Taking things one day at a time or not looking too far ahead is a common lifestyle for many people. With daily burdens to consider, people who rely on them for support (children and parents, among others), financial obligations to take care of (paying the bills), and trying to remain afloat (so-to-speak) each day seems to consume the energy of many people – leaving them exhausted and with little interest in thinking about themselves or their long-term needs.
Many people are not so-much procrastinators as we think of it in terms of aging in place as those who put off making decisions that will affect their future or coming to terms with the fact that they are getting older and facing a different set of needs than was the case even recently. Rather than procrastinators, many people are living in the moment. Making decisions for next week, next month, or five years from now is not even on their radar. Today is. Now is.
So, how do we work with this large (but immeasurable) segment of the population of middle age and older who have not begun to or emotionally cannot consider about anything but the here and now? It’s a challenge, but the first step in meeting this challenge head-on is to recognize and accept that this population exists. They need our help, and may even have the resources to pay for some improvements (although it may not always seem that way to them), but getting through to them is a much taller order.
Not all of us are going to be able to serve this group of people who need our help because we have sufficient demands on our time for our services already, We have done a good job of establishing ourselves and creating a strong reputation for what we do so that the marketplace is receptive to what we provide. This is great. Keep at it and continue serving the people who are counting on what we can do to help them.
For some of us, however, we are looking for new inroads into the marketplace, or we are revamping or recreating our business model. We are looking for opportunities. This is a large one.
Reaching a segment of the population who can benefit from what we offer but seemingly is indifferent to needing our help may seem like an exercise in futility. For those who can determine a marketing strategy to reach such individuals on their level, there could be a real connection. Think of it not so much as they don’t want our help or that they are interested in aging in place but that they have never had the luxury of time to be able to even consider it. They are living so much in the moment and dealing with all of the demands on their time, energy, and resources that taking on something else or even diverting some of their mental and emotional energy to consider or plan for themselves remaining in their home successfully is not realistic.

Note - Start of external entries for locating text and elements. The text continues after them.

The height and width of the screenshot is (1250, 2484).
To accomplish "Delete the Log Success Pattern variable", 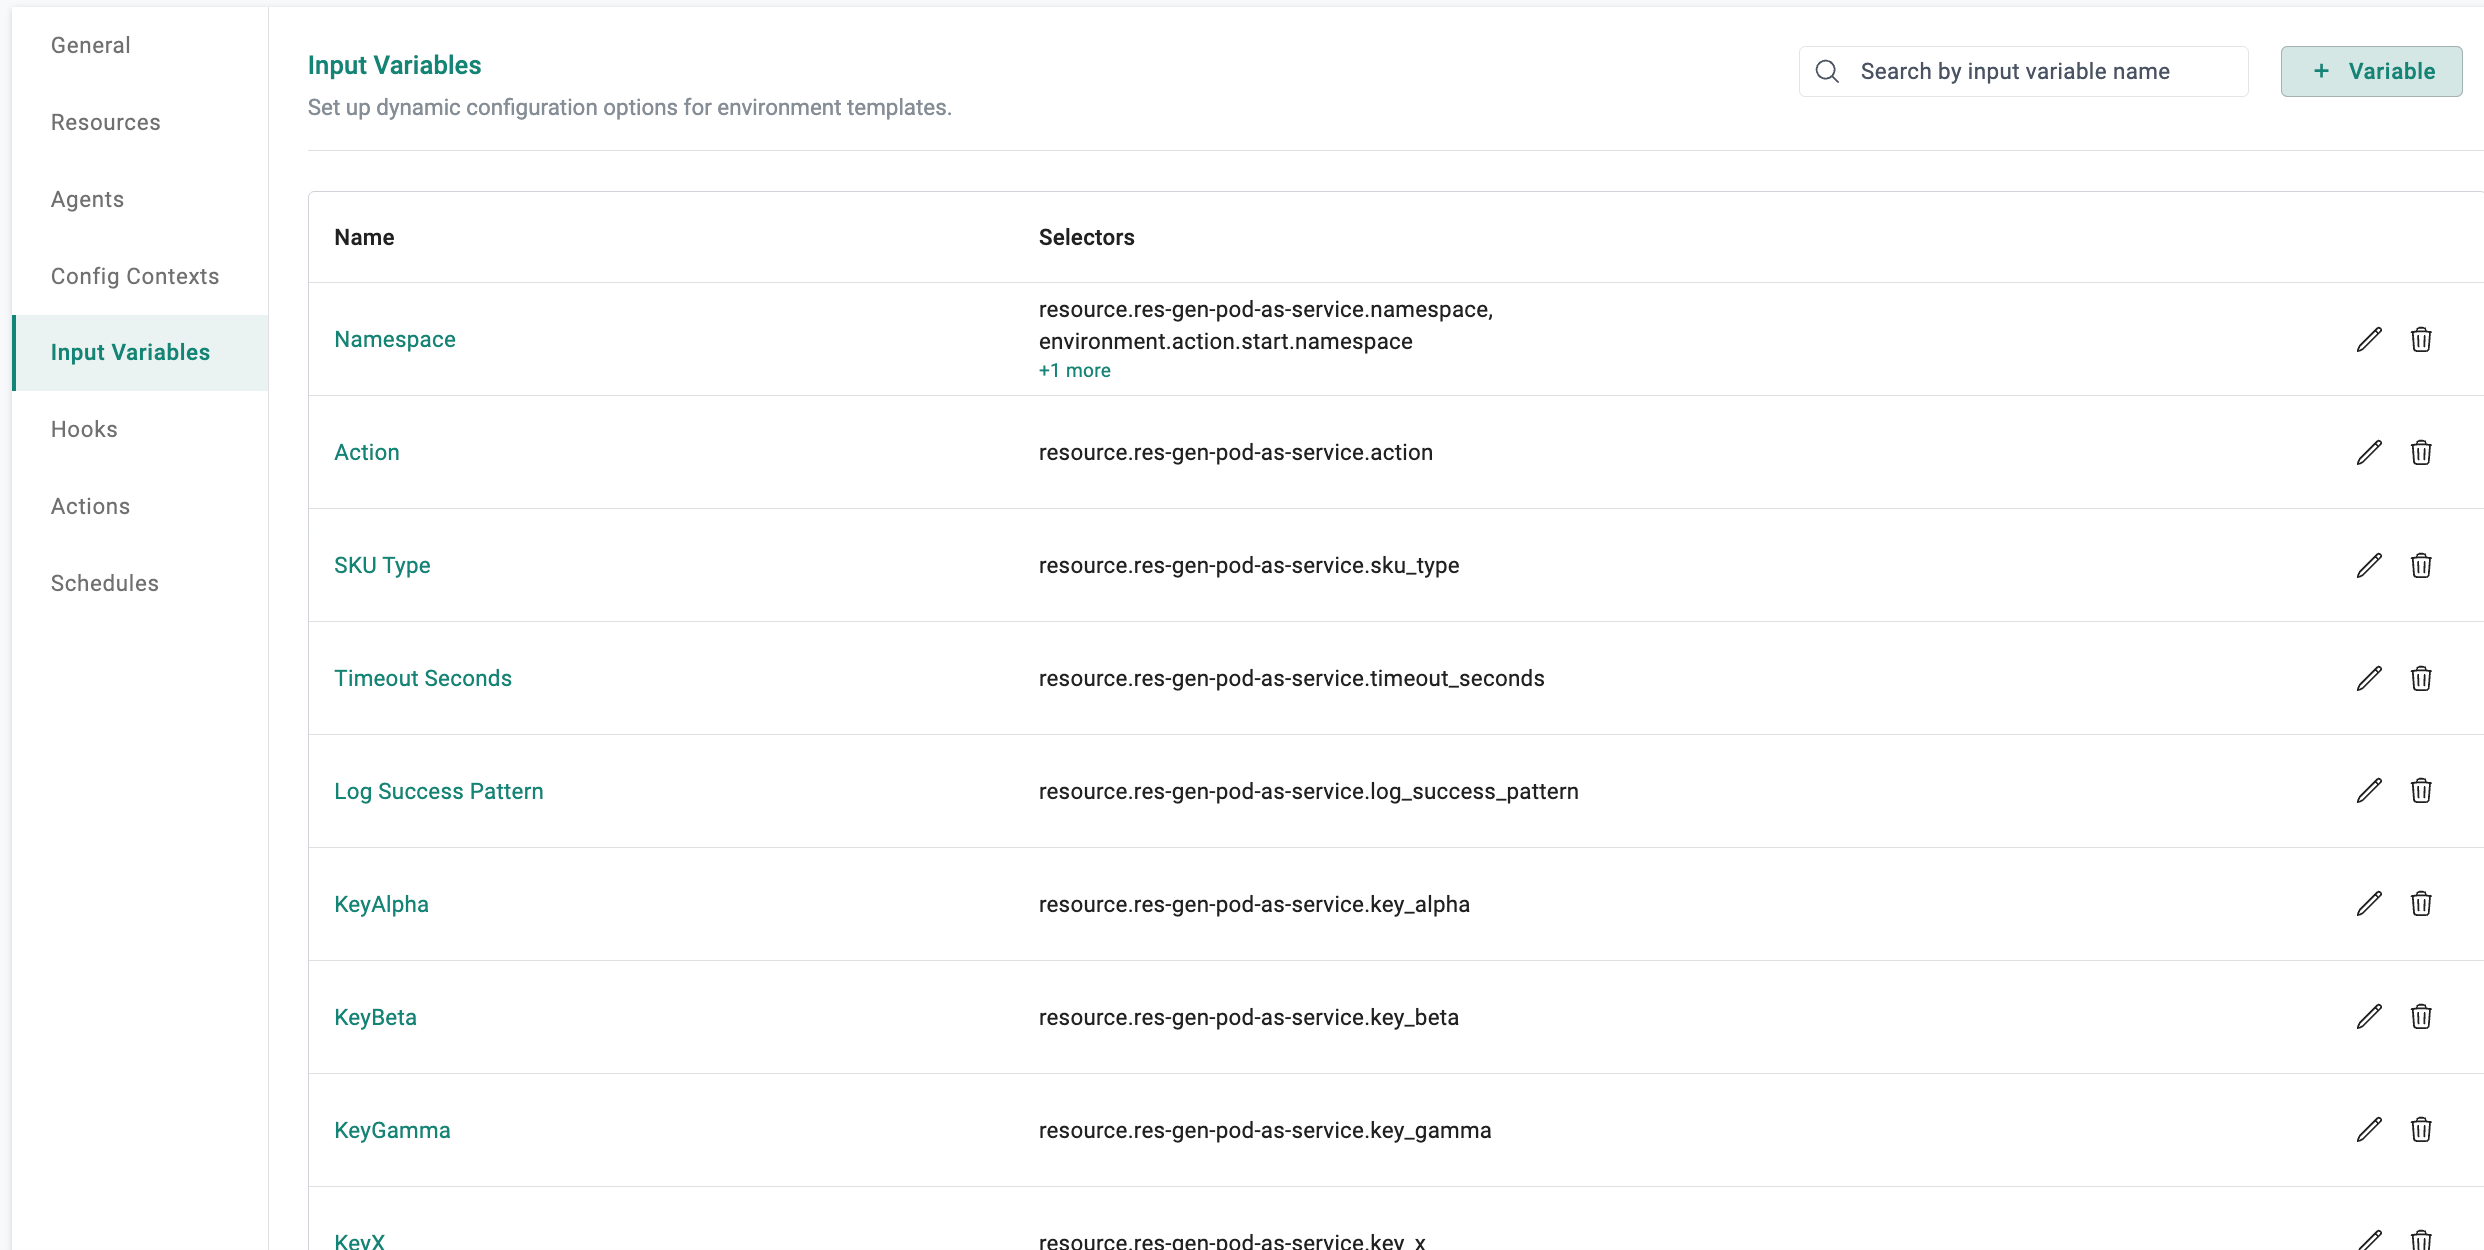I will coord(2420,791).
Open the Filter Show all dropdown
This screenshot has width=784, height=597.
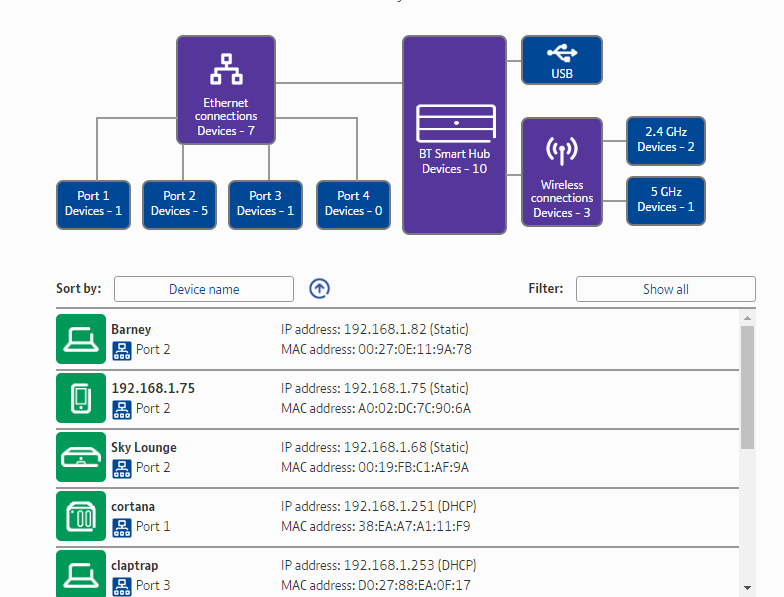[x=665, y=289]
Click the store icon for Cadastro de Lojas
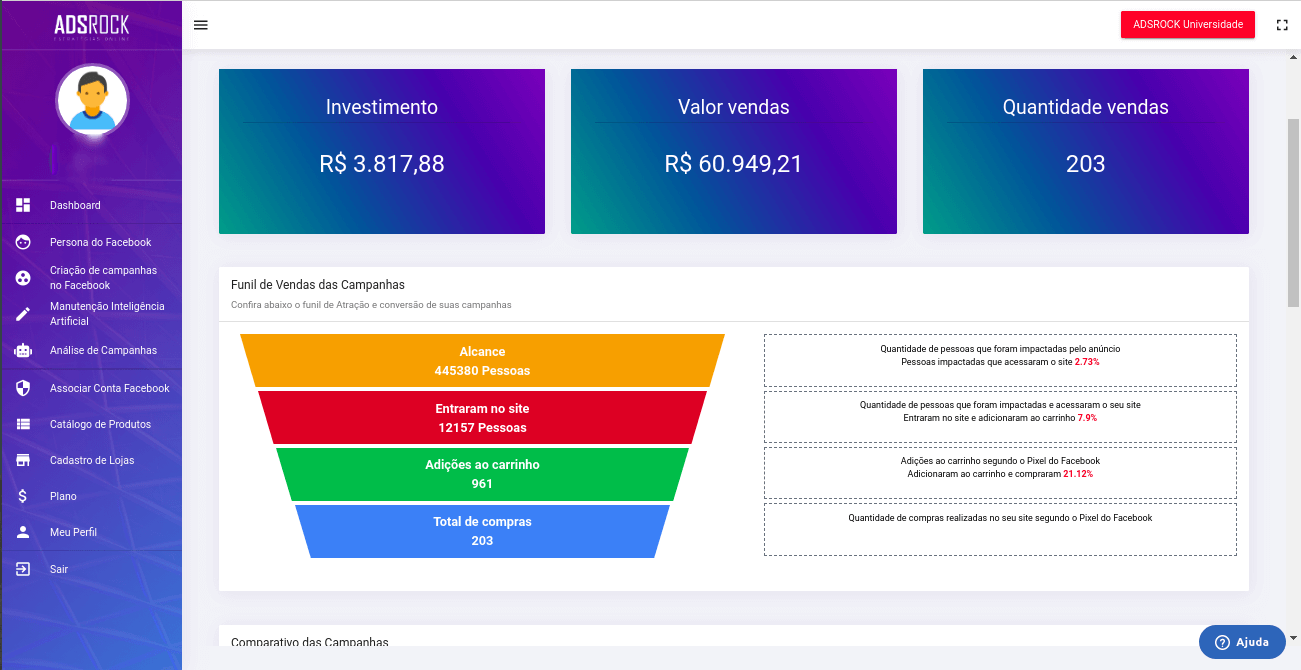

If we have been there ourselves, this would help in crafting a strategy to reach those who are living in the moment. They need our help, but they don’t have time to hit the pause button in their lives to talk with us, and we don’t know what they might need – with each person and each home presenting different challenges and outcomes. We have to determine a way to come alongside them and meet with them where they are without appearing that we are trying to detour them from all of the activities they have going. We might be a great resource for them to help them stay in their homes, create a safer environment for them and everyone else in their household, and enhance their outlook on life.
For those aging in place specialists interested in a challenge that is not being met, consider developing a business model to serve those people who are so caught up living in the moment, for a variety or reasons, that they can’t focus on their longer-term needs. What they need and their budget to accomplish any improvements are less important initially than determining a way to reach this group of individuals and creating a reputation in the marketplace as an available resource for them.